For many foreigners, the country is still associated with the civil war that occurred in 1994. But Rwanda has done an exemplary job putting its past behind with a commitment to democracy, justice, reconciliation, and development.
Last month the World Economic Forum on Africa took place in Kigali, Rwanda’s capital, and was focused on “Connecting Africa’s Resources through Digital Transformation.” It’s no coincidence the event was located there, given that Rwanda is now known as a “regional high tech hub and boasts one of sub-Saharan Africa’s fastest GDP growth rates.”

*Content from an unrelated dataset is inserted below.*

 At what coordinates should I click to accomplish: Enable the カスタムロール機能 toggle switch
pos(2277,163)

Also, no surprise that SAP kicked off its second year of Africa Code Week from the Forum in Kigali. SAP and its partners created Africa Code Week to teach software coding skills to young people from age 8 to 24. Last year the initiative reached 89,000 youth in 17 countries. The goal for 2016 is to train more than 150,000 youth across 30 countries.
Walking the streets of Kigali, the city is clean and beautifully landscaped with new buildings are everywhere. When I spoke with is Abdul Musare Arsene, a young journalist in Kigali last month, I asked him what excited him most about Rwanda right now.

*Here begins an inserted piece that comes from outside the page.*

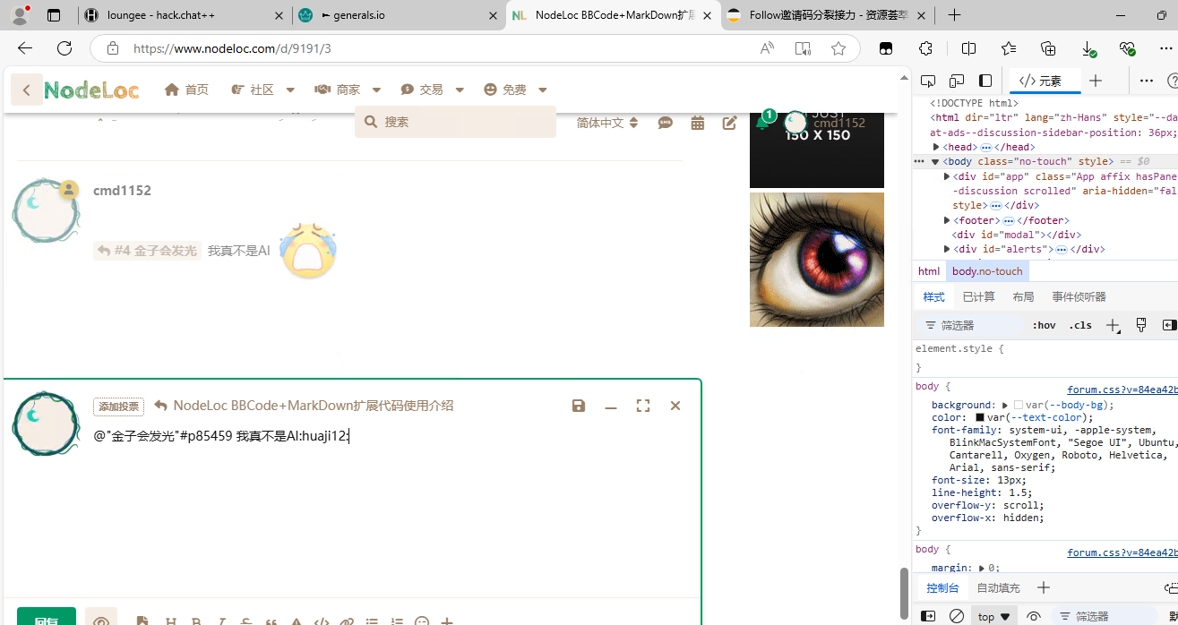Toggle the .cls class editor
Viewport: 1178px width, 625px height.
tap(1080, 325)
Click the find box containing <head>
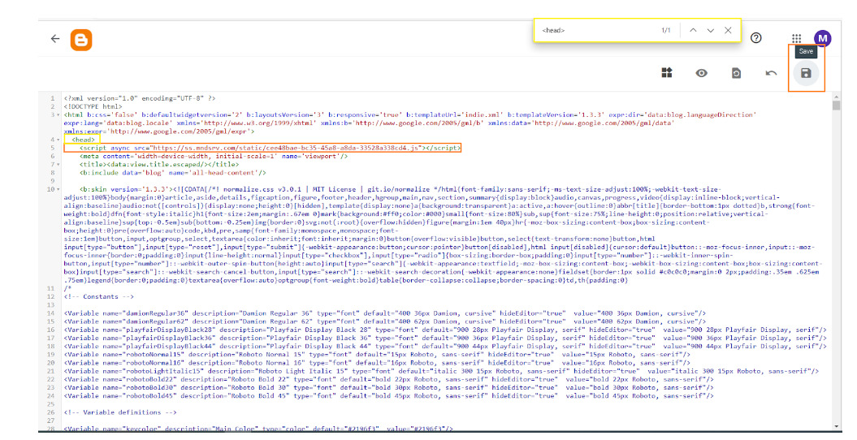This screenshot has height=440, width=857. coord(593,31)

“Rwanda is developing so quickly,” he said. “Much more so than neighboring countries – Burundi, Congo, Uganda — if you leave Kigali for two months, you come back a stranger. There are new buildings everywhere and so much economic development.”
Rwanda’s progress is due to a very deliberate strategy. Enacted in 2000, Vision 2020 is Rwanda’s strategy to become a middle-income country by the year 2020 and transform Rwanda into a knowledge-based economy that can compete regionally and globally.

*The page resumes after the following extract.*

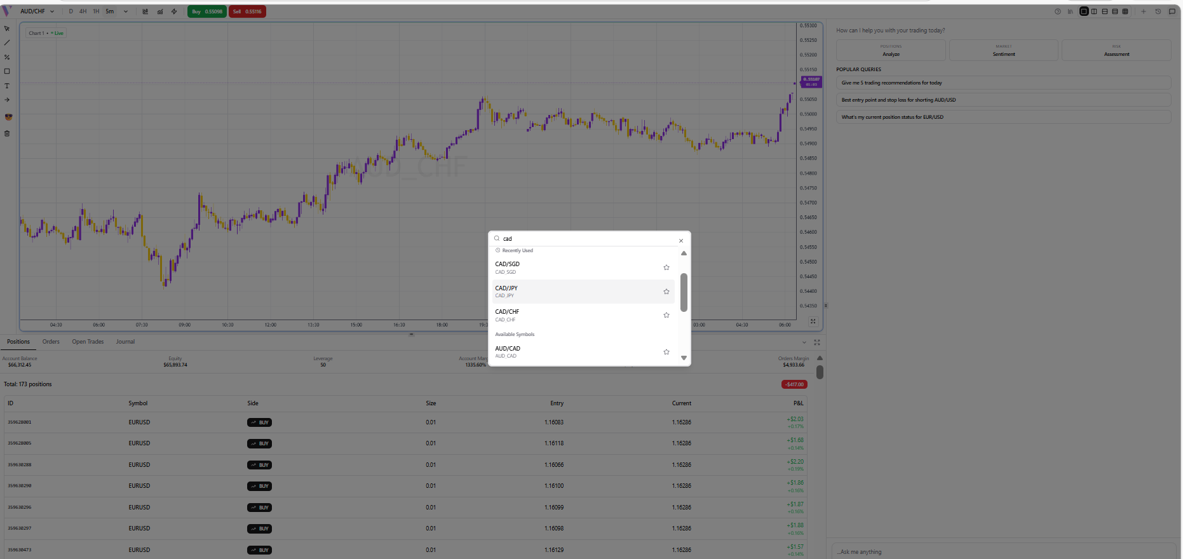Image resolution: width=1183 pixels, height=559 pixels.
Task: Open the chat panel icon
Action: 1172,11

Increasing the technology infrastructure is arguably the most important pillar to the success of Vision 2020 and cuts across all of the program’s priorities such as good governance, a skilled workforce and vibrant private sector.
The government has been steadily dedicating funds and raising foreign investment for the ICT sector. The result: Rwanda is now a best practice showing how a nation can overcome historical trauma, forging a new identity as technology innovators. An interim report on progress shows that since 2000:
- ICT grew at 25 percent, while the rest of the economy grew at about 7 percent.
- Phone and internet penetration is at about 70 percent and 28 percent respectively
- The country is well on its way to providing 4G LTE coverage for 95 percent of Rwandans by 2017.
- Over 5,000 kilometers optic fiber have been laid throughout the country.
Opening new opportunities
With 43 percent of the Rwandan population under 16 years, sustained growth depends on teaching young people technology skills and inspiring entrepreneurship. This is partly why government officials have embraced Africa Code Week, like Jean Philbert Nsengimana, the Minister of Youth and ICT of the government of Rwanda.
“Africa Code Week is opening a new area of opportunity up to everyone,” said Minister Nsengimana. “It’s shaping a mindset that coding is going to be the new language – that everyone has the right to be literate in the 21st century, especially the young generation. And it’s a challenge also, that more needs to be done to equip schools so that we close the gap as much as possible between those who have access to the best infrastructure and those in rural Africa that have been left behind.”